CAN P87C592 Project

8031 timeline

CAN was being promoted as an industrial grade network with many useful features that would have been useful in previous projects (built-in protocol, well defined buffers, priorities, etc.) The elusive low-cost “pick-by-light” solution for thousands of displays in large warehouses prompted several attempts at addressing other common industrial needs. Driving outputs at some remote location with a serial port obviously saves on cabling besides the discrete outputs on an expensive host.

Interface vendors (RS-485 devices) were out of touch with pricing and often there was a worldwide shortage with lead times stretching out several months. Going down to 3V was another problem which caused a price spike. CAN in automotive quantities would hopefully resolve this (the bus turn-around of RS-485 was a never ending problem as the UART would report a transmit buffer empty before the data was fully clocked out of the transmitter shift register). The best way to find out would be to build a reasonably sized CAN network.


CAN 87C592 board

There are 16×8 outputs (573 latches which can sink 24mA).
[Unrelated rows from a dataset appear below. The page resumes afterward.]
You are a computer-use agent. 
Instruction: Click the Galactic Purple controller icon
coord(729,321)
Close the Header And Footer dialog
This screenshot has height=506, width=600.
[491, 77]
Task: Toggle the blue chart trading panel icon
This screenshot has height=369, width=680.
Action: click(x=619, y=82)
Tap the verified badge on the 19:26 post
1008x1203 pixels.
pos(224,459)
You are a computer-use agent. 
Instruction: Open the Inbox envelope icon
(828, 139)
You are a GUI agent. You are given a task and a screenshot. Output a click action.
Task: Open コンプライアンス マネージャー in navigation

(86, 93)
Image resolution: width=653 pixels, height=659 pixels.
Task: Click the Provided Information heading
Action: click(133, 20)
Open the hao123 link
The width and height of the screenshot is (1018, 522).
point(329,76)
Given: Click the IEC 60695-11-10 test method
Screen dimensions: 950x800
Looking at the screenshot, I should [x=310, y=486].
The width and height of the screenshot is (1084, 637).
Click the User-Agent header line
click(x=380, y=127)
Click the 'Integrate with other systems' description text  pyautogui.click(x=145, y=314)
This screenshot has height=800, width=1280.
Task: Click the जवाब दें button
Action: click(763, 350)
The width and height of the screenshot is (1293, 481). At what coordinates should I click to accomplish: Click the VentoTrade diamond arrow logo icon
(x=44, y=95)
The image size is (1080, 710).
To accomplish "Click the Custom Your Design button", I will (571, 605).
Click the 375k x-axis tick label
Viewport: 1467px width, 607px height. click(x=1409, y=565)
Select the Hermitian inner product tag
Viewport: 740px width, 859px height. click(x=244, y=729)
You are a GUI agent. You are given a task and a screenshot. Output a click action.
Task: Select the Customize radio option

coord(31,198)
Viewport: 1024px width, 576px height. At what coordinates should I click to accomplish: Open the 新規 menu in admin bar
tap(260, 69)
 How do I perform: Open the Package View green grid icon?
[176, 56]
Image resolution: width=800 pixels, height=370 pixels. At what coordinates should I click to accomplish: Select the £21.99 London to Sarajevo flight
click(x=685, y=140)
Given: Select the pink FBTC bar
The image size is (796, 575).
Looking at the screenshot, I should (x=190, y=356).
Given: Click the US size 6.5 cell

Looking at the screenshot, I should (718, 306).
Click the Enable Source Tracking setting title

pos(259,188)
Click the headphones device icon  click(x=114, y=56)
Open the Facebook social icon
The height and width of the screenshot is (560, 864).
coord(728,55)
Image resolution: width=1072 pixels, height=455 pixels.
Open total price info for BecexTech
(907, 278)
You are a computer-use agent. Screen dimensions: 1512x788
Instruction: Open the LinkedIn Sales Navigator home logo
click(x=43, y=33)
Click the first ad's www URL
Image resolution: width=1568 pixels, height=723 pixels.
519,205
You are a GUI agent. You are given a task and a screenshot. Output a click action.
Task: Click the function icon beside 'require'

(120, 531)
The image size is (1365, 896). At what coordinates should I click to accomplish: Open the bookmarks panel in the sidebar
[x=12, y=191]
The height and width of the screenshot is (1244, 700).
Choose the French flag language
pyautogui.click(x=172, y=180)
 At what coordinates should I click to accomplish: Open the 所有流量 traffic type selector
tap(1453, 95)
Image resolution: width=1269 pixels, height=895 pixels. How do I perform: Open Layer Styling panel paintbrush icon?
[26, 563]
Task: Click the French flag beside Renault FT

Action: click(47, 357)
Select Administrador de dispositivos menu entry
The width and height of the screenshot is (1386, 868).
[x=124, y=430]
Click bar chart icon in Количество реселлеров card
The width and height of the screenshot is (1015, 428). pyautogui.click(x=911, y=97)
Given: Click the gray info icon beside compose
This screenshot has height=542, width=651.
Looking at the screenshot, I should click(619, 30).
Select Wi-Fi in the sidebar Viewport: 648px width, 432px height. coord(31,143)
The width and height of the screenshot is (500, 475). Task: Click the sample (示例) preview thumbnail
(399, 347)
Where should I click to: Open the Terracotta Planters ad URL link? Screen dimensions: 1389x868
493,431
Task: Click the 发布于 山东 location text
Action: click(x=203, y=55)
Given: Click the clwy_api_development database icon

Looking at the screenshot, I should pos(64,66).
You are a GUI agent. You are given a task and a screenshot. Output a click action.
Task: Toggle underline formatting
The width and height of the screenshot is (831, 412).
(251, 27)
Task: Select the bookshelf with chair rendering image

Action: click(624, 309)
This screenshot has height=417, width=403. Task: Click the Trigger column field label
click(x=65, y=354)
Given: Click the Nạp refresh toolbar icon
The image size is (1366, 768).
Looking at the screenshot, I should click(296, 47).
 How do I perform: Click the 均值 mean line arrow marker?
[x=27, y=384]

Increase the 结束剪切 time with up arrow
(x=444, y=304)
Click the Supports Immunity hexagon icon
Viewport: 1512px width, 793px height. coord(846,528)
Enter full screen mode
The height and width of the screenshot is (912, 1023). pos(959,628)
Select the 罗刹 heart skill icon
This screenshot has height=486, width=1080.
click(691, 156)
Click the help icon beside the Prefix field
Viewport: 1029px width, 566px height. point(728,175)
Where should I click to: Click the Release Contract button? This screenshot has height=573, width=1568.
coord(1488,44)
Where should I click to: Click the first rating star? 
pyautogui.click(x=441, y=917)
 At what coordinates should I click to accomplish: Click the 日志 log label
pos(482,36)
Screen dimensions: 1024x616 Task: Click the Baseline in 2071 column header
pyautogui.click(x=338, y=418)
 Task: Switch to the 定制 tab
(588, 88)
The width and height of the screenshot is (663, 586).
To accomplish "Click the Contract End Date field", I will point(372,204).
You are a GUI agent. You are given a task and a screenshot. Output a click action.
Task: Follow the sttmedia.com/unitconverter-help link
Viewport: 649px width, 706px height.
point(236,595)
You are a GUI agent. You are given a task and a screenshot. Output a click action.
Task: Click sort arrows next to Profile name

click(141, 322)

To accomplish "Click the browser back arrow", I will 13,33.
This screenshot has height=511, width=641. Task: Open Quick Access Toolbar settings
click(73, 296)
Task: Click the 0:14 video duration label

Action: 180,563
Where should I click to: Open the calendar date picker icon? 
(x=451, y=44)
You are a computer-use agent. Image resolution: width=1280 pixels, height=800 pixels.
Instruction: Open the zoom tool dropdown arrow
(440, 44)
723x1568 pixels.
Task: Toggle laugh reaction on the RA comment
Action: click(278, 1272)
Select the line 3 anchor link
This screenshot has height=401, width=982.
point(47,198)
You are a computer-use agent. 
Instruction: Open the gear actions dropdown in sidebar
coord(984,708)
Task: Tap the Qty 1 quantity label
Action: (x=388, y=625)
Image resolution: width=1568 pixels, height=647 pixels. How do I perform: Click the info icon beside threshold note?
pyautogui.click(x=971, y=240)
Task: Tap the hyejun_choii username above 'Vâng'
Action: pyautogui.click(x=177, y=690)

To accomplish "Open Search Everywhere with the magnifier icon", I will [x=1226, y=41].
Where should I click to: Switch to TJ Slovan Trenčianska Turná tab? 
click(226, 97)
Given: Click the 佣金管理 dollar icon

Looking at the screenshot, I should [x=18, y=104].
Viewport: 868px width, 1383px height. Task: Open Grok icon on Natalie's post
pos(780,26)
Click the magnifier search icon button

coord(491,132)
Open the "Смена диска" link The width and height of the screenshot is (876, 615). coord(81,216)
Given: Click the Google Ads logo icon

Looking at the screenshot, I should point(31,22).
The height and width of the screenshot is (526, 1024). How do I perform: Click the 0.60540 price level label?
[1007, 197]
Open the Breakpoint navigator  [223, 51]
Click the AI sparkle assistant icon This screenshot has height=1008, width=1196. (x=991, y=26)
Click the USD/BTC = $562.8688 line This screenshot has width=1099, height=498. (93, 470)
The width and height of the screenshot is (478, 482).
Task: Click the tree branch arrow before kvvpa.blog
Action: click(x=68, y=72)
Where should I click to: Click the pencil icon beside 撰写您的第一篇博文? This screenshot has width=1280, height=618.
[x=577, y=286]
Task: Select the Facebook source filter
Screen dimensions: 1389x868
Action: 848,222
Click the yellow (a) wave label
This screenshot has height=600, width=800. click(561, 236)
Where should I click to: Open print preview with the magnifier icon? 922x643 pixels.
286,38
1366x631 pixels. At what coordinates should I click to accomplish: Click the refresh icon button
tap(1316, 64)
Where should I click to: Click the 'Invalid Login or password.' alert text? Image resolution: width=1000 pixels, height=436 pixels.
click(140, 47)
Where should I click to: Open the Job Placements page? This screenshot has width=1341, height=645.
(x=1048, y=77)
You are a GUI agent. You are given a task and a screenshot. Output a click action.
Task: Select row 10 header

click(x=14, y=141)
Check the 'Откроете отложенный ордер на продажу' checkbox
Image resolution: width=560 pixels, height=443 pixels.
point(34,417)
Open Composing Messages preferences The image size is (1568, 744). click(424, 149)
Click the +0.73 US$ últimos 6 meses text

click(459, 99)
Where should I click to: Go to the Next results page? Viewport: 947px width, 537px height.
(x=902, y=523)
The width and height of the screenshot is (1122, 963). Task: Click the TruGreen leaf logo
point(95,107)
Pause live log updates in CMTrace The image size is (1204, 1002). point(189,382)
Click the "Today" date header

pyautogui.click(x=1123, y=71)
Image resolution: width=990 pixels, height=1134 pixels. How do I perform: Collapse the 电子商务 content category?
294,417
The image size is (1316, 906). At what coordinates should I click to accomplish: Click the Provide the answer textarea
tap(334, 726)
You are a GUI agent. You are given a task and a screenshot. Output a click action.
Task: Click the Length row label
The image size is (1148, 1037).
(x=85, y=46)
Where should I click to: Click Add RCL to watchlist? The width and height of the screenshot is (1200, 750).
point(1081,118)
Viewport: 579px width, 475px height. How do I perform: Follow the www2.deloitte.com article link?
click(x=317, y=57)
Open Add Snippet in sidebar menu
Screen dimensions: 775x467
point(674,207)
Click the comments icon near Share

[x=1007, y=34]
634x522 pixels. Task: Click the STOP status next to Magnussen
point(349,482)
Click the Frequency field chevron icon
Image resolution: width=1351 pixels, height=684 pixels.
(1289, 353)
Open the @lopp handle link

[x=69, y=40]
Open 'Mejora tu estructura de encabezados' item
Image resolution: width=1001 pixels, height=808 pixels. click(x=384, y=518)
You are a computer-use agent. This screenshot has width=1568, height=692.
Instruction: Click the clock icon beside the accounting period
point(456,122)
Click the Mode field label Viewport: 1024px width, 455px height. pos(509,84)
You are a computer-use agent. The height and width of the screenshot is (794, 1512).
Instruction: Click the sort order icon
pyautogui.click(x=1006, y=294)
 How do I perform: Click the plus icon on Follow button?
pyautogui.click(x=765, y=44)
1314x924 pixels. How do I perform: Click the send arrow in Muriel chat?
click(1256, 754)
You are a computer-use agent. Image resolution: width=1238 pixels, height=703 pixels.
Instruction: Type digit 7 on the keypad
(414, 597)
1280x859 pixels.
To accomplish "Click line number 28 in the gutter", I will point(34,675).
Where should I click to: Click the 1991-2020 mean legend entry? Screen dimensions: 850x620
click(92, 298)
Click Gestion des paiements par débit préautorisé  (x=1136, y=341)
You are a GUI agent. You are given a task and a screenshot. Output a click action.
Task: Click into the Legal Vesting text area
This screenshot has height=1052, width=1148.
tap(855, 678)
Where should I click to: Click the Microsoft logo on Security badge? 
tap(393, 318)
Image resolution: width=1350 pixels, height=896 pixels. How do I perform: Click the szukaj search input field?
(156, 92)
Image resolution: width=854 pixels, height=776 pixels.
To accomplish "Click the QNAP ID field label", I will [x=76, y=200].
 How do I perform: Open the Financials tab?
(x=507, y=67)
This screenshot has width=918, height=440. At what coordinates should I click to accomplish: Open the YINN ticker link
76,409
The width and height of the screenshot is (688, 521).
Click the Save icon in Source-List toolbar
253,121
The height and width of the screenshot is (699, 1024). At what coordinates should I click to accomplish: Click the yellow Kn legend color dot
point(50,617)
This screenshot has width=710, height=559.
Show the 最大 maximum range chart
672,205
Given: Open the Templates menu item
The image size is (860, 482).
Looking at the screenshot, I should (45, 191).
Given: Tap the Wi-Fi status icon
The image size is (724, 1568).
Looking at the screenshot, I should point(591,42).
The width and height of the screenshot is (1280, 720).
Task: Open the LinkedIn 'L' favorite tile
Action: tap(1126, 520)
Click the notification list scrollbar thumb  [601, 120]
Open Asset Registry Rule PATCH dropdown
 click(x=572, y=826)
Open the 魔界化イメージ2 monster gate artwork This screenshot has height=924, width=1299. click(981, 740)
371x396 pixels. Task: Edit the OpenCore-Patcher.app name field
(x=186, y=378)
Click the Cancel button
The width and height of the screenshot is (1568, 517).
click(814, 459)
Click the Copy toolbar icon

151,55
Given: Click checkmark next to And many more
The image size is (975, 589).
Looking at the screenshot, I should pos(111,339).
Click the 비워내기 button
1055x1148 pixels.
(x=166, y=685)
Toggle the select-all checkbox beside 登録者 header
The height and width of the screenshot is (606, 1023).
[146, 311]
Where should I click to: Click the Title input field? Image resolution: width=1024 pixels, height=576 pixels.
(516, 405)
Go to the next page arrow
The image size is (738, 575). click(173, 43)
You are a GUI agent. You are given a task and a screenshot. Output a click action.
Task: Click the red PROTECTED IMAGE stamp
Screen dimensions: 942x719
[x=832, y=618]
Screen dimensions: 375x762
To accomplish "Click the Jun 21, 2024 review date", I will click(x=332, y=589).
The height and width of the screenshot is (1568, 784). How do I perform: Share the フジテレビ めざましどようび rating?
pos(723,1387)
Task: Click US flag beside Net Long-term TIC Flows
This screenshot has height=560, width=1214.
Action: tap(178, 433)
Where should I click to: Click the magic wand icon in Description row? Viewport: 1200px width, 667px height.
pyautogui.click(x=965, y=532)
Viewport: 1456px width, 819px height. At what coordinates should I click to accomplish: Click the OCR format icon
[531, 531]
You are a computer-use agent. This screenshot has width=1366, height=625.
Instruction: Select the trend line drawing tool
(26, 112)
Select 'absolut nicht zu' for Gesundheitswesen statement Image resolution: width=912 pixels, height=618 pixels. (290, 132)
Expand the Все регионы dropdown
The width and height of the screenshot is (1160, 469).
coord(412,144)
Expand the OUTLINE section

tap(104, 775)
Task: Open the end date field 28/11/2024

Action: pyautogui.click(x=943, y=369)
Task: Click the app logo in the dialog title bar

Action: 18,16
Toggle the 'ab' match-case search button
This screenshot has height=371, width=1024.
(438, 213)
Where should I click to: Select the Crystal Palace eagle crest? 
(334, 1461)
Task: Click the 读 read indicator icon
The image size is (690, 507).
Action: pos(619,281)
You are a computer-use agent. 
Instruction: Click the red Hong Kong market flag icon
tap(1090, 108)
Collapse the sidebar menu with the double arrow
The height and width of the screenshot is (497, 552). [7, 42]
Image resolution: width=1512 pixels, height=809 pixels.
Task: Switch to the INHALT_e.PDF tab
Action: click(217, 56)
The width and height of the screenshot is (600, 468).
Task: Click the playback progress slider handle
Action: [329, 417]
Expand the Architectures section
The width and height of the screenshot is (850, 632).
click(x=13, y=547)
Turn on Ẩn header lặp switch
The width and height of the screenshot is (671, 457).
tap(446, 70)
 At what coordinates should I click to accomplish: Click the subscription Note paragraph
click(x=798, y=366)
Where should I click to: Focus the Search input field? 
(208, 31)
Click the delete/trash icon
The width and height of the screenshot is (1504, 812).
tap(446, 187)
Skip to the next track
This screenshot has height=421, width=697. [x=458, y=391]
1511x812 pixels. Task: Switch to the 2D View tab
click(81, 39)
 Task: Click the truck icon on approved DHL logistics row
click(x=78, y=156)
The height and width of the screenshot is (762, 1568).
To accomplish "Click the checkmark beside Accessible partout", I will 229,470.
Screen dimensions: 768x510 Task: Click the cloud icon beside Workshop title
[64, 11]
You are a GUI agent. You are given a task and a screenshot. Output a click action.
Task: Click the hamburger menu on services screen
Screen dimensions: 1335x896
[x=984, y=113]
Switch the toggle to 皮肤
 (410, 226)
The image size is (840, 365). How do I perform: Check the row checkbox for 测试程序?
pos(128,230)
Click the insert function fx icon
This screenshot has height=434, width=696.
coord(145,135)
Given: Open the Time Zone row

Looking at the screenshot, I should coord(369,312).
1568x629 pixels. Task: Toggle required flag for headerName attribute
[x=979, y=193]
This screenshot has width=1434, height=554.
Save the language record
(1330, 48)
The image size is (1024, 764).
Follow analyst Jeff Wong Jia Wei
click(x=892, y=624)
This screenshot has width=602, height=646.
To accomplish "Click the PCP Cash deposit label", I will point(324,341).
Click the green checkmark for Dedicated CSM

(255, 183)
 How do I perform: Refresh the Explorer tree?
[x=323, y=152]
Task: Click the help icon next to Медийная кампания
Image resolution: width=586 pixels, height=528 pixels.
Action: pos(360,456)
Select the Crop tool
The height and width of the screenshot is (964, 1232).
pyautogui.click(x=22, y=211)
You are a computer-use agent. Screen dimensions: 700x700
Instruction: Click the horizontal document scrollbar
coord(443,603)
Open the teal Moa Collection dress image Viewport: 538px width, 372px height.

Each output would be able to drive a pair of 7-segment displays by taking the extra output to a PNP and NPN transistor. When the one display was on, the other would be off. For blank displays, just don't sink current through any of the other seven outputs of the 573. This board would then be able to drive 16 pairs of displays (up to 99 items for picking per pair of 7-segment LEDs). There was not much cheaper than a 573 to drive LEDs (also being able to latch them). The end-user was not too pleased as they would have to clamp the housing on the underside of the shelves rather than along the front in strips.


There were several reasons for not taking the CAN network further; the four layer board was more than an equivalent 680008 on two layers and the 128 output two sided ’273 latch board; protocol analyzers were expensive; the 8051-core was too small to be useful for quick projects that did not need to squeeze the last byte out of code, and finally, we made a mistake in the package pinouts as shown here.